## What you should do
Lay out the lines of these entries as a numbered list, starting at the line containing "You are a computer-use agent. The" and ending at the line containing "1699x956 pixels. 1356,41", skipping blank lines. Include only those lines and omit the pictures.

## Records to use
◇ ◇ ◇ ◇ ◇ ◇ ◇

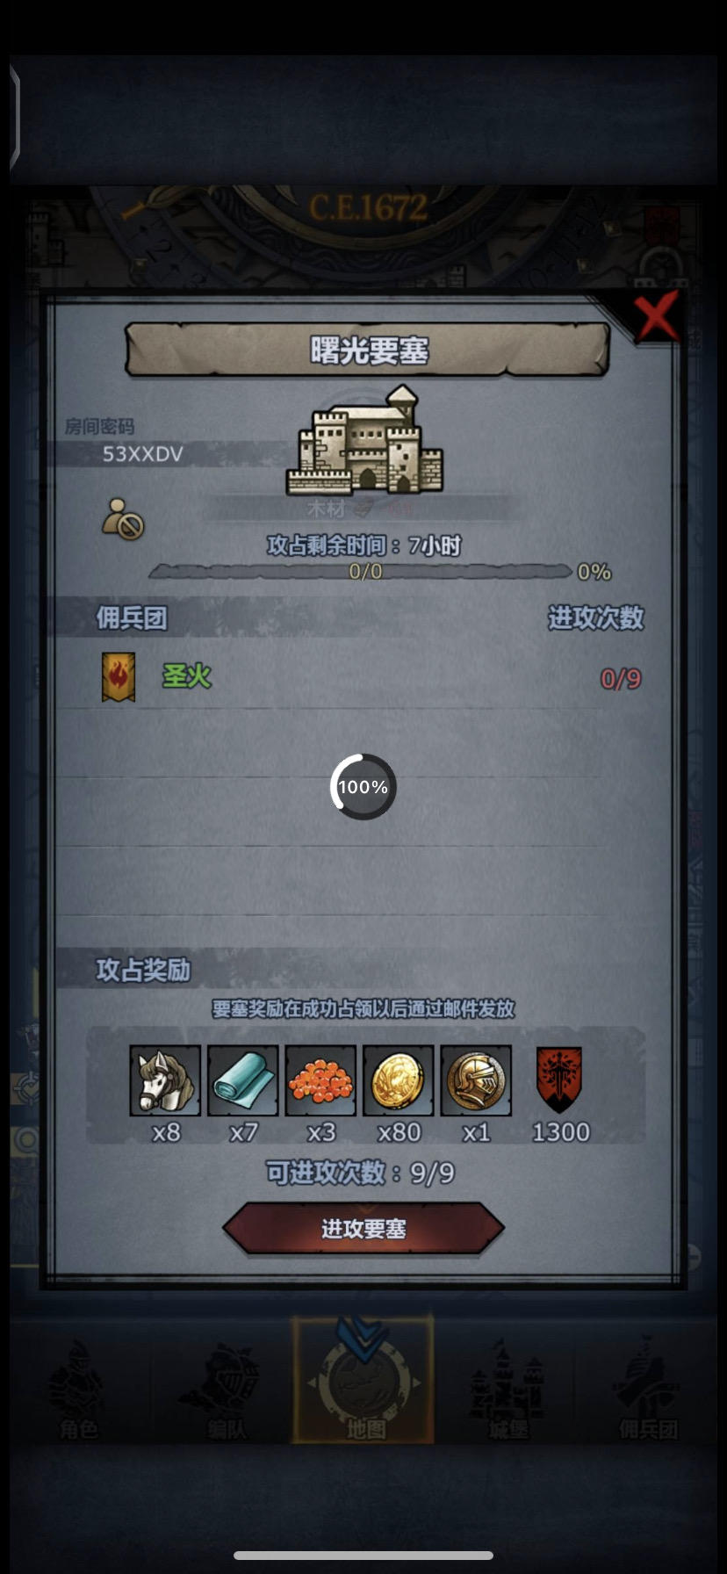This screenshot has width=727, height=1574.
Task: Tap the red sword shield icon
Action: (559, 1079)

◇ ◇ ◇ ◇ ◇ ◇ ◇

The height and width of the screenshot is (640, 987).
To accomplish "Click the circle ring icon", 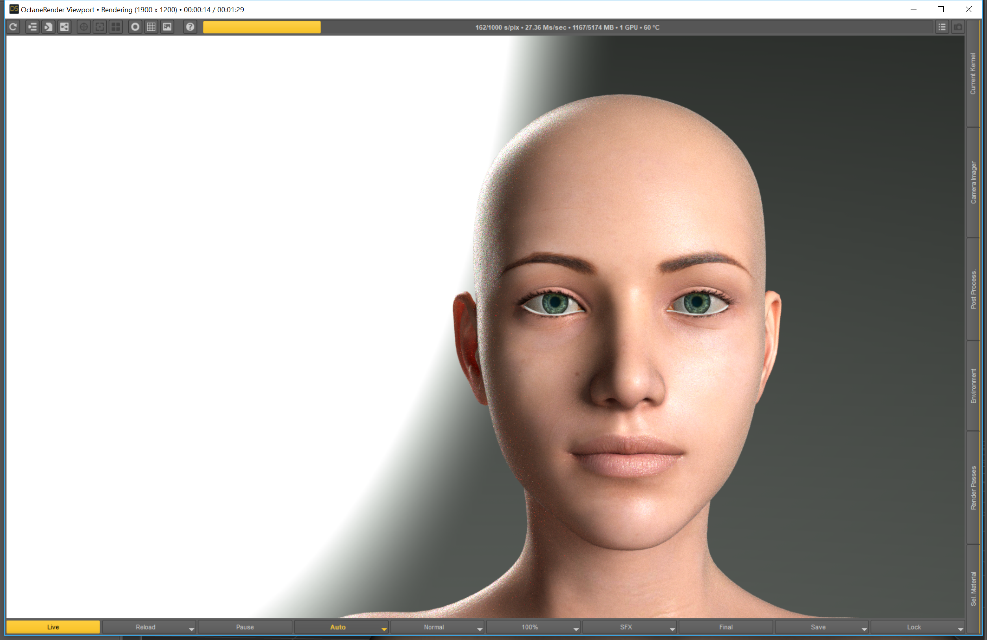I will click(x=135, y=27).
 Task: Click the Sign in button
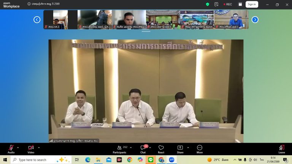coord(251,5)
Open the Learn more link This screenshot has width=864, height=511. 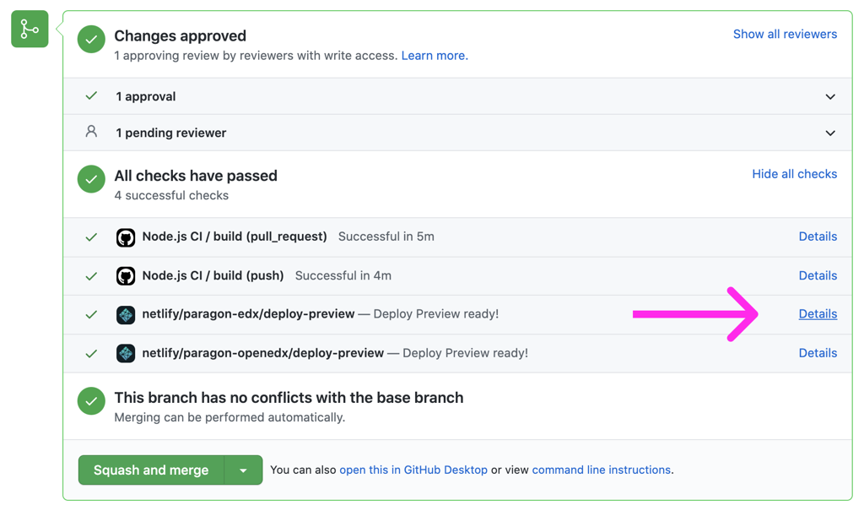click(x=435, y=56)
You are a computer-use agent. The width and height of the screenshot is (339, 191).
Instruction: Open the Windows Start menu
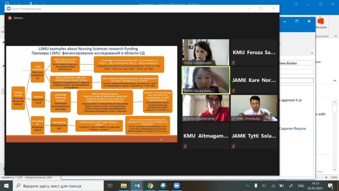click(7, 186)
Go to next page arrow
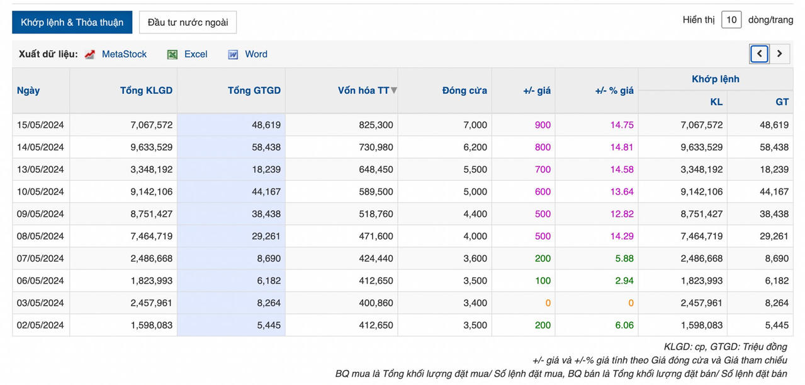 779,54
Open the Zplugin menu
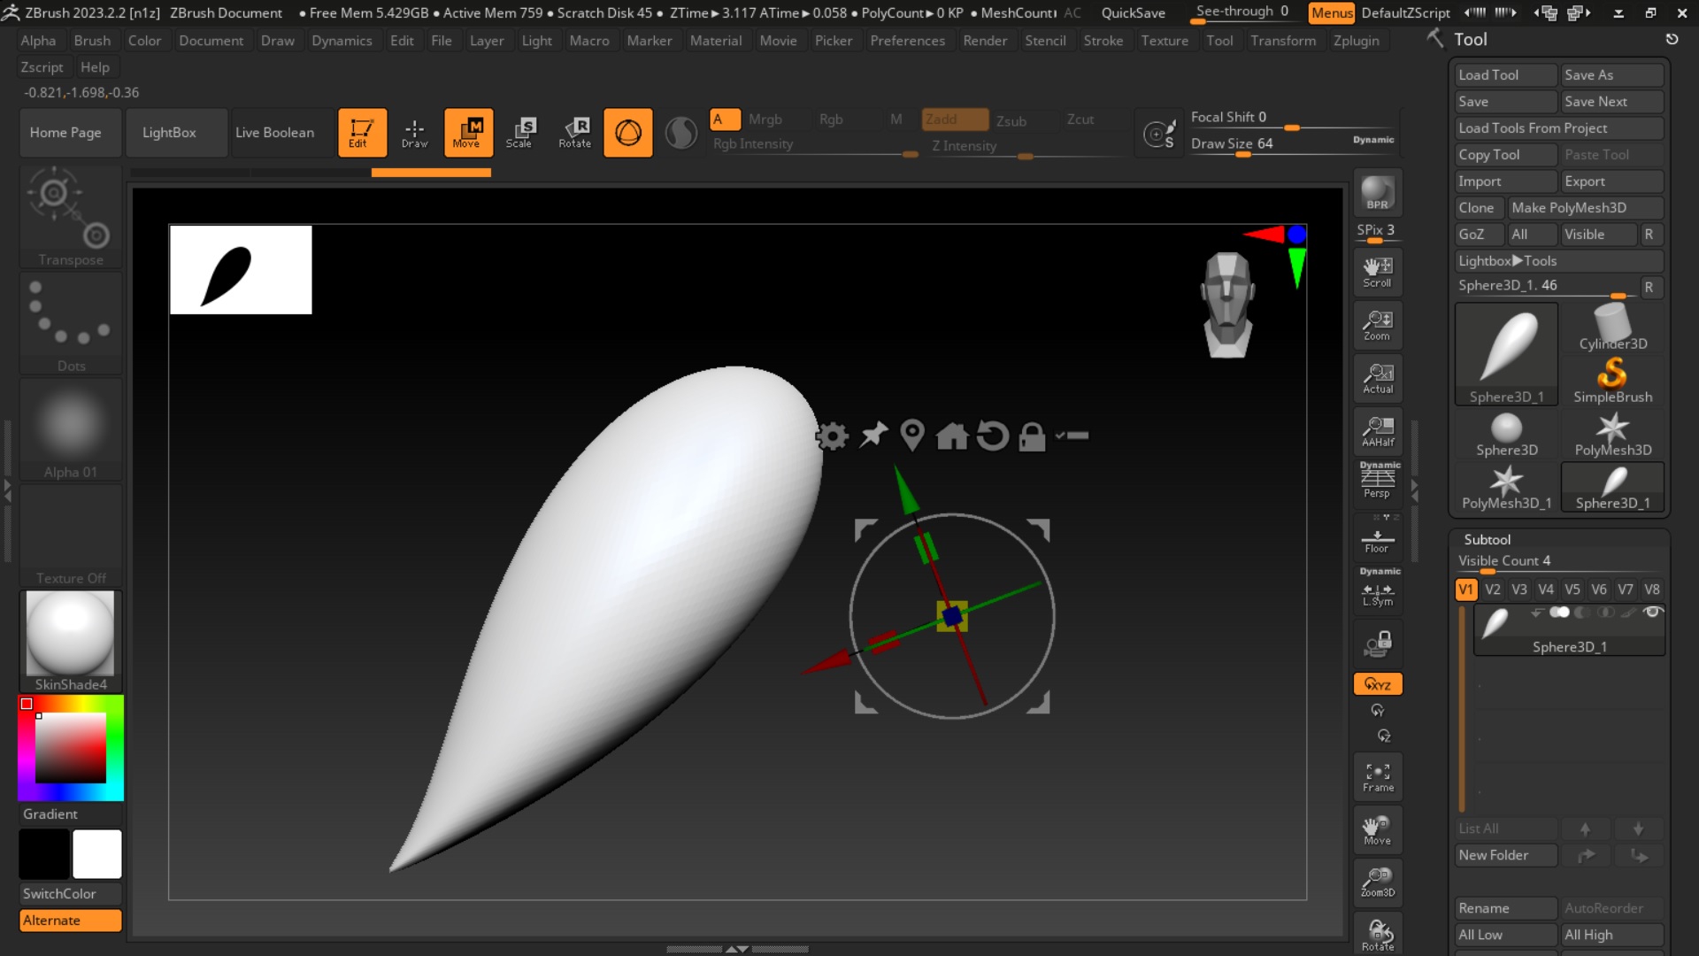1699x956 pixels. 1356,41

◇ ◇ ◇ ◇ ◇ ◇ ◇

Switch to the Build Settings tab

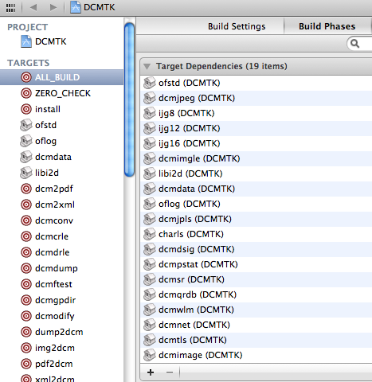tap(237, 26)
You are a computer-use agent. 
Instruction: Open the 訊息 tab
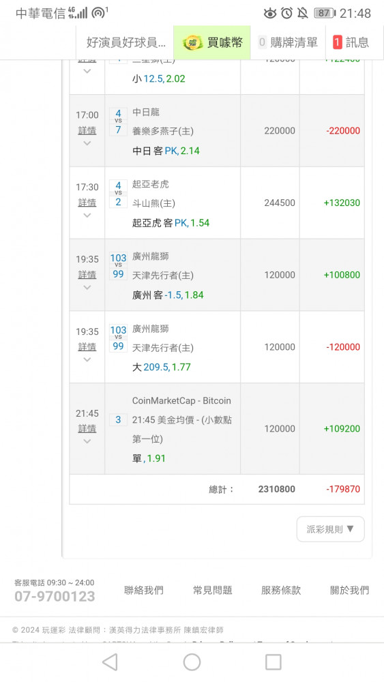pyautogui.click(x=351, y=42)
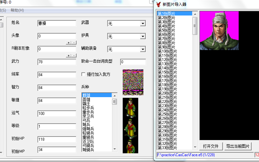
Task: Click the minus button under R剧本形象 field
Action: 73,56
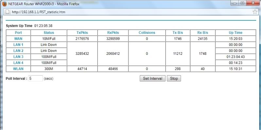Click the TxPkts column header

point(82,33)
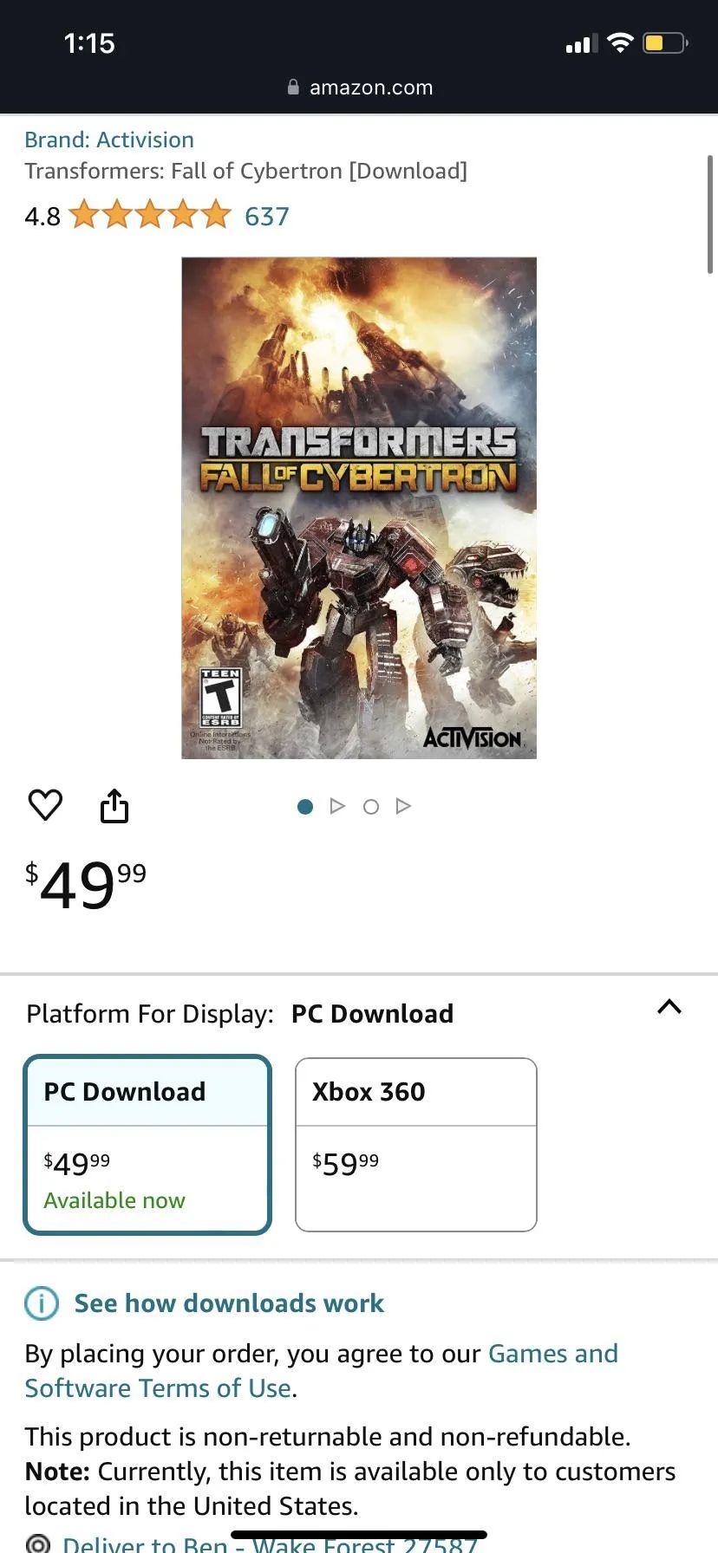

◇ ◇ ◇ ◇ ◇ ◇ ◇

## Result below
1. You are a computer-use agent. The width and height of the screenshot is (339, 191).
2. Instruction: Open the Windows Start menu
3. click(7, 186)
4. Go to next page arrow
5.  779,54
6. Open the Zplugin menu
7. 1699x956 pixels. 1356,41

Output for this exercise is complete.